• _Instructions to follow_: Copy only the lines between the one containing "You are a GUI" and the end of the records, both included, leaving out pictures.

• _Material for the task_:
[Start of Attachment]

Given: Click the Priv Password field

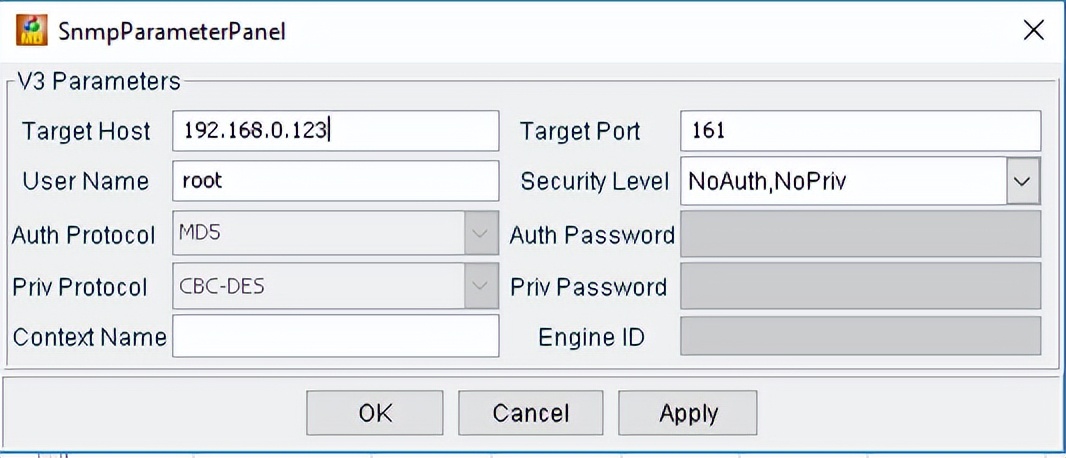Looking at the screenshot, I should (x=860, y=287).
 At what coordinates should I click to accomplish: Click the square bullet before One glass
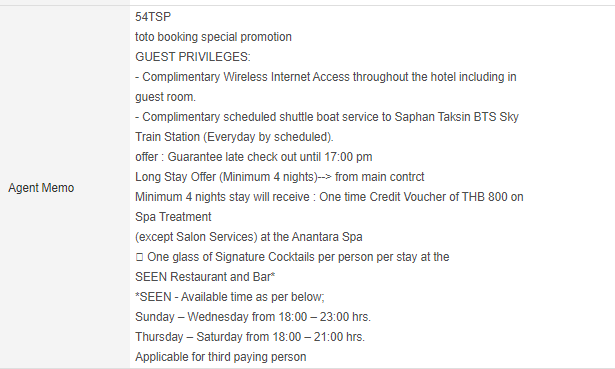139,257
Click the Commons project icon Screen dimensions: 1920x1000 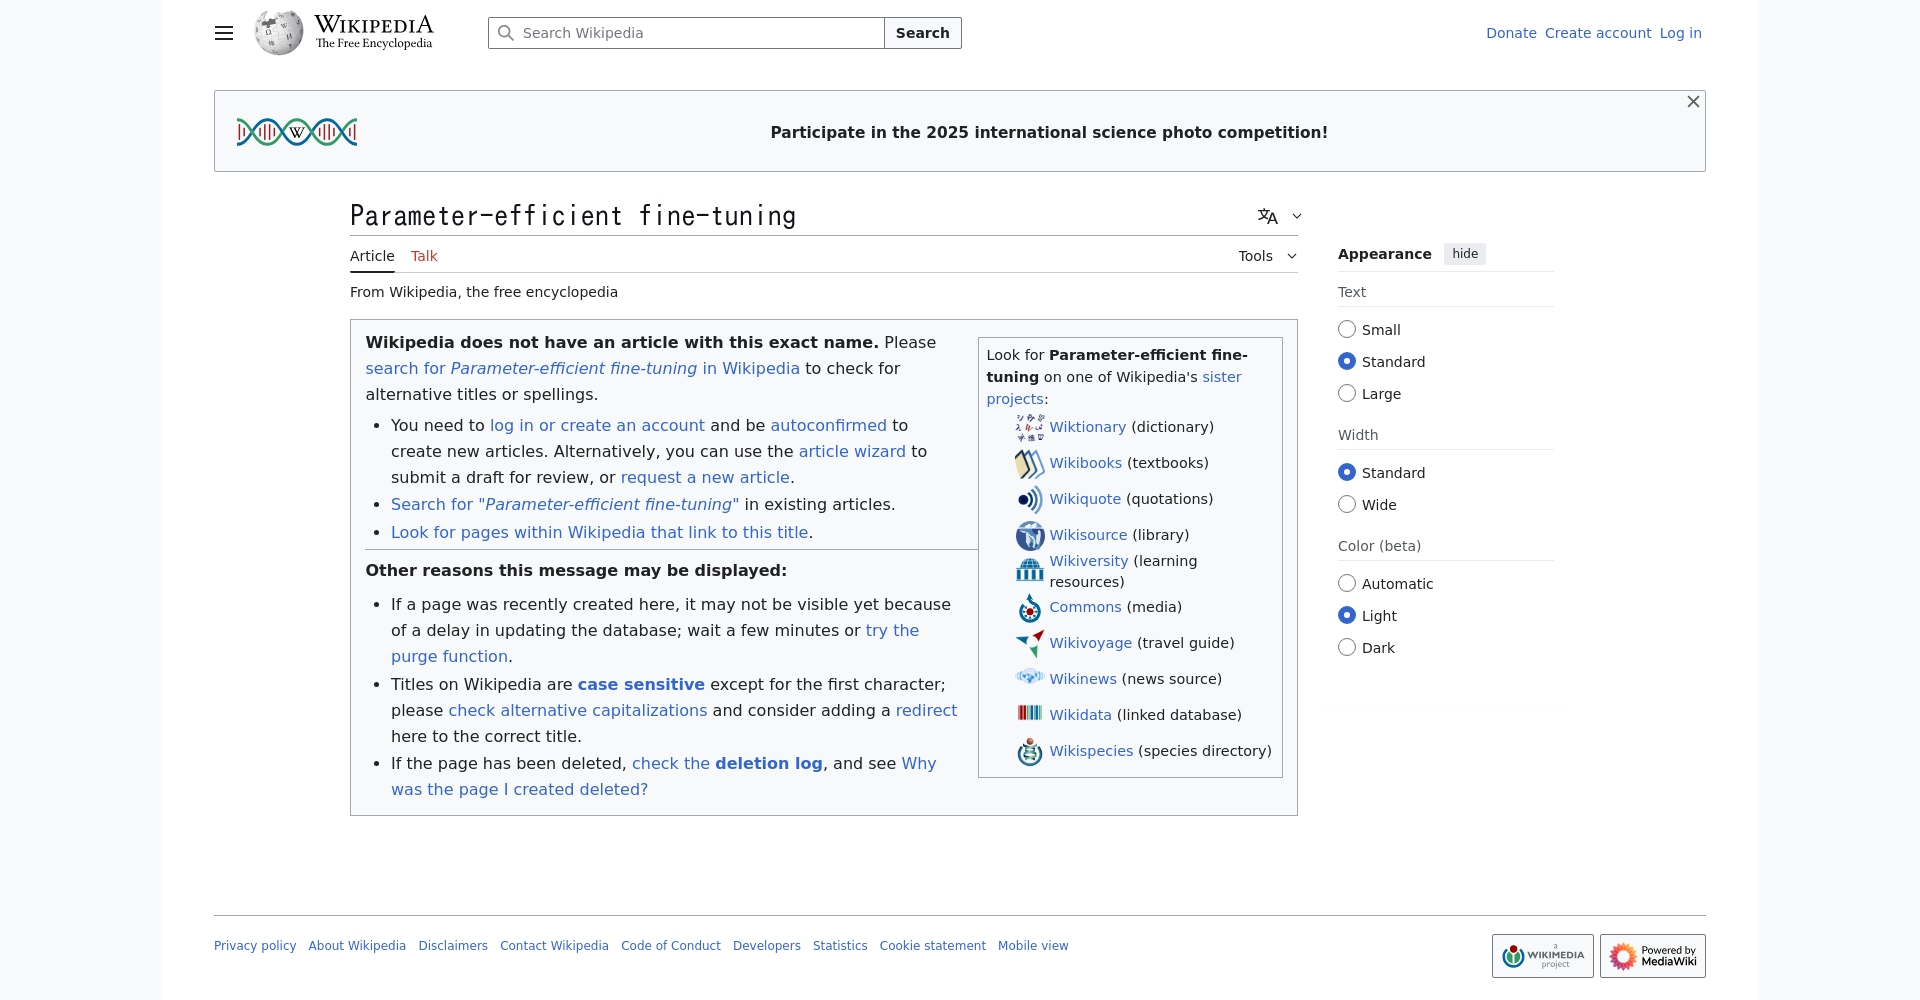(1029, 608)
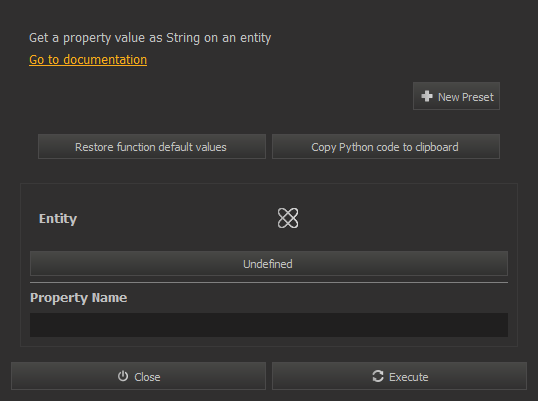Click the circular arrows icon on Execute
This screenshot has height=401, width=538.
(x=378, y=376)
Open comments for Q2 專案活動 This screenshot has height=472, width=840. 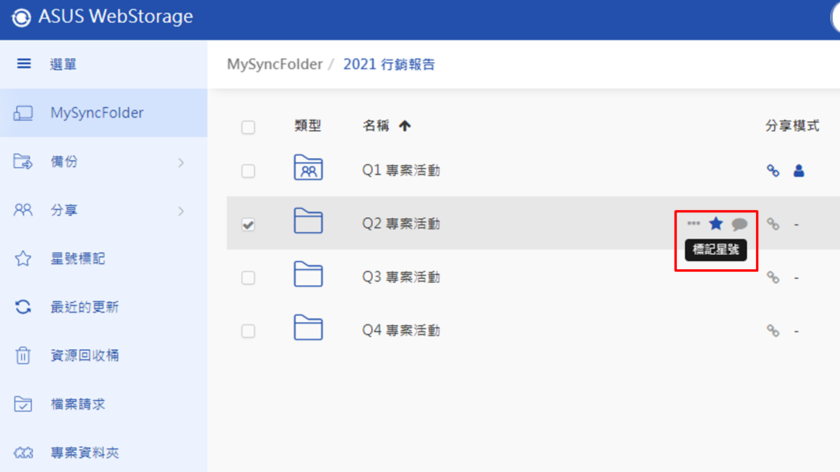coord(739,224)
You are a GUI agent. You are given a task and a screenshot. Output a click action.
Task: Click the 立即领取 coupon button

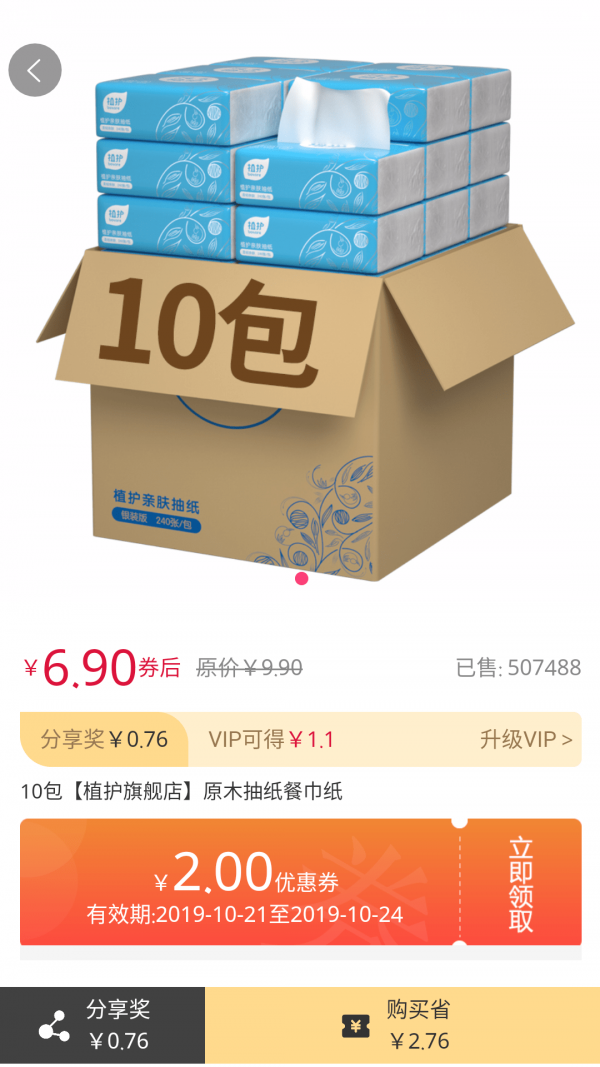521,885
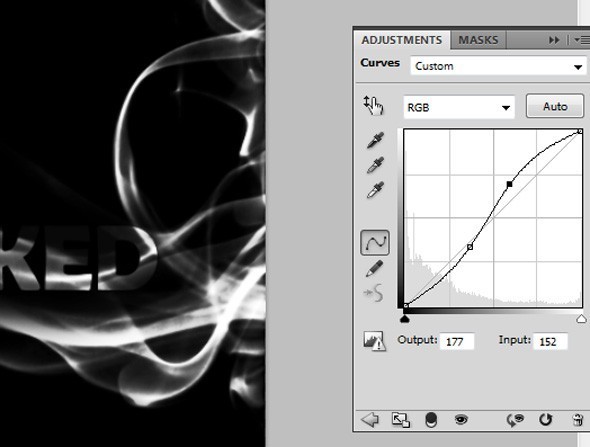
Task: Pick the gray point eyedropper
Action: (x=375, y=165)
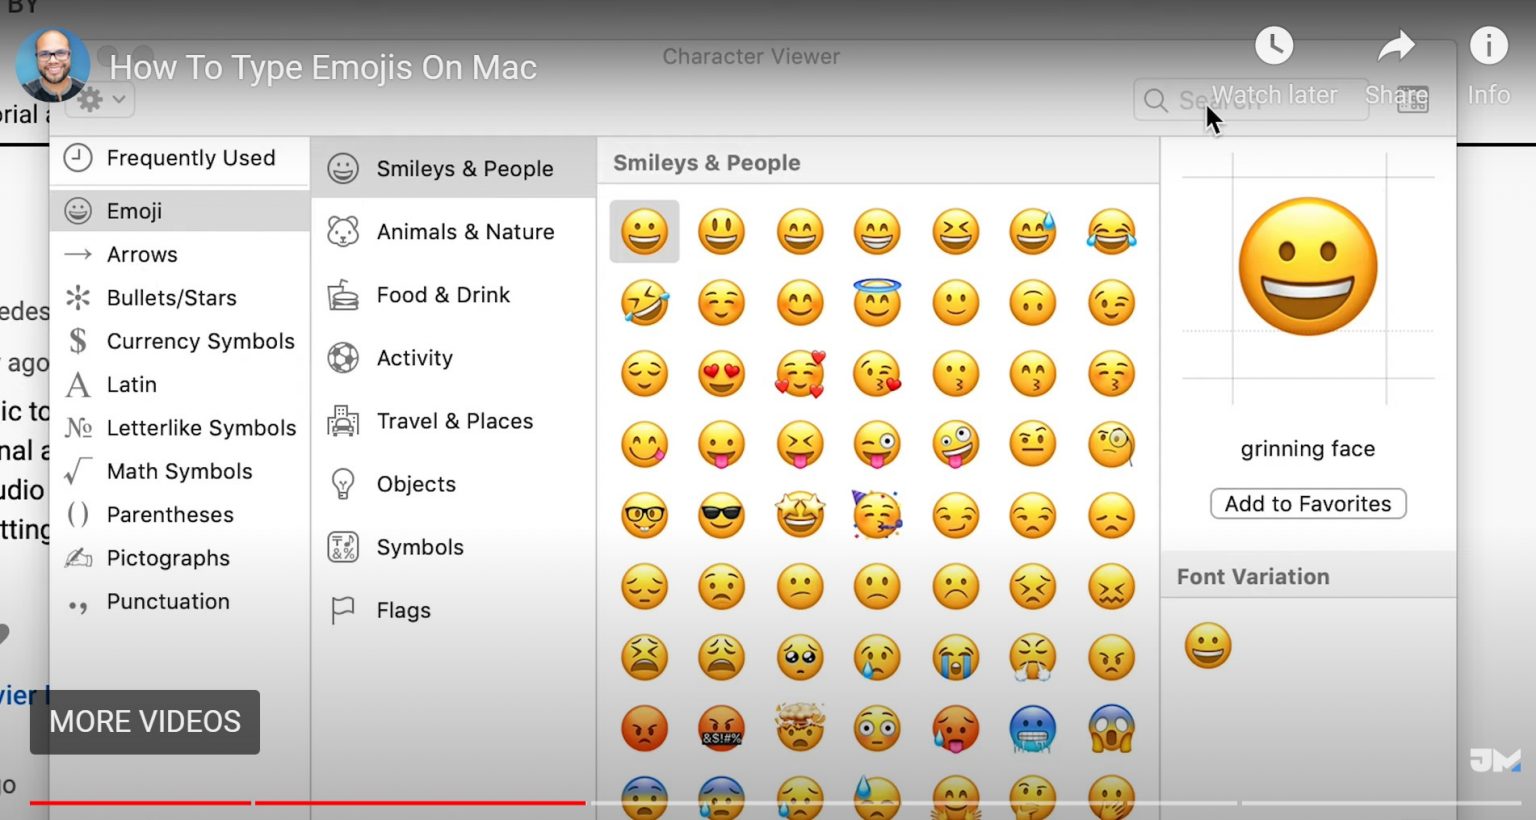Open the Objects category
This screenshot has width=1536, height=820.
click(344, 484)
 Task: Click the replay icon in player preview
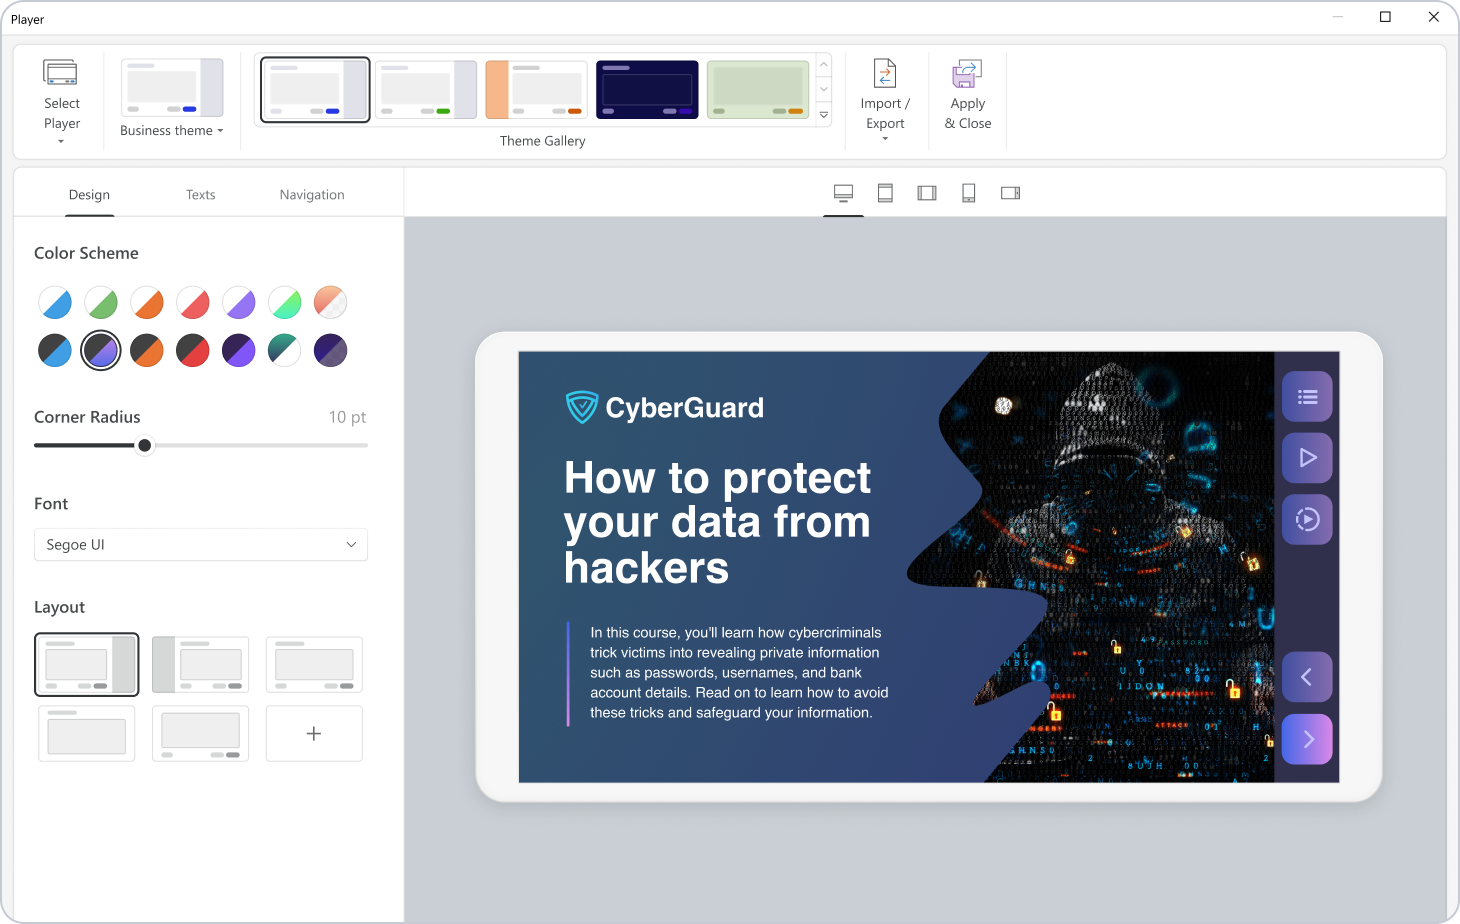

[End of Attachment]

• _Written solution_:
You are a GUI agent. You are given a task and a screenshot. Output a click action.
Task: Click the 立即领取 coupon button

521,885
Task: Pick the gray point eyedropper
Action: (x=375, y=165)
Open the Objects category
This screenshot has width=1536, height=820.
click(344, 484)
 Task: Click the replay icon in player preview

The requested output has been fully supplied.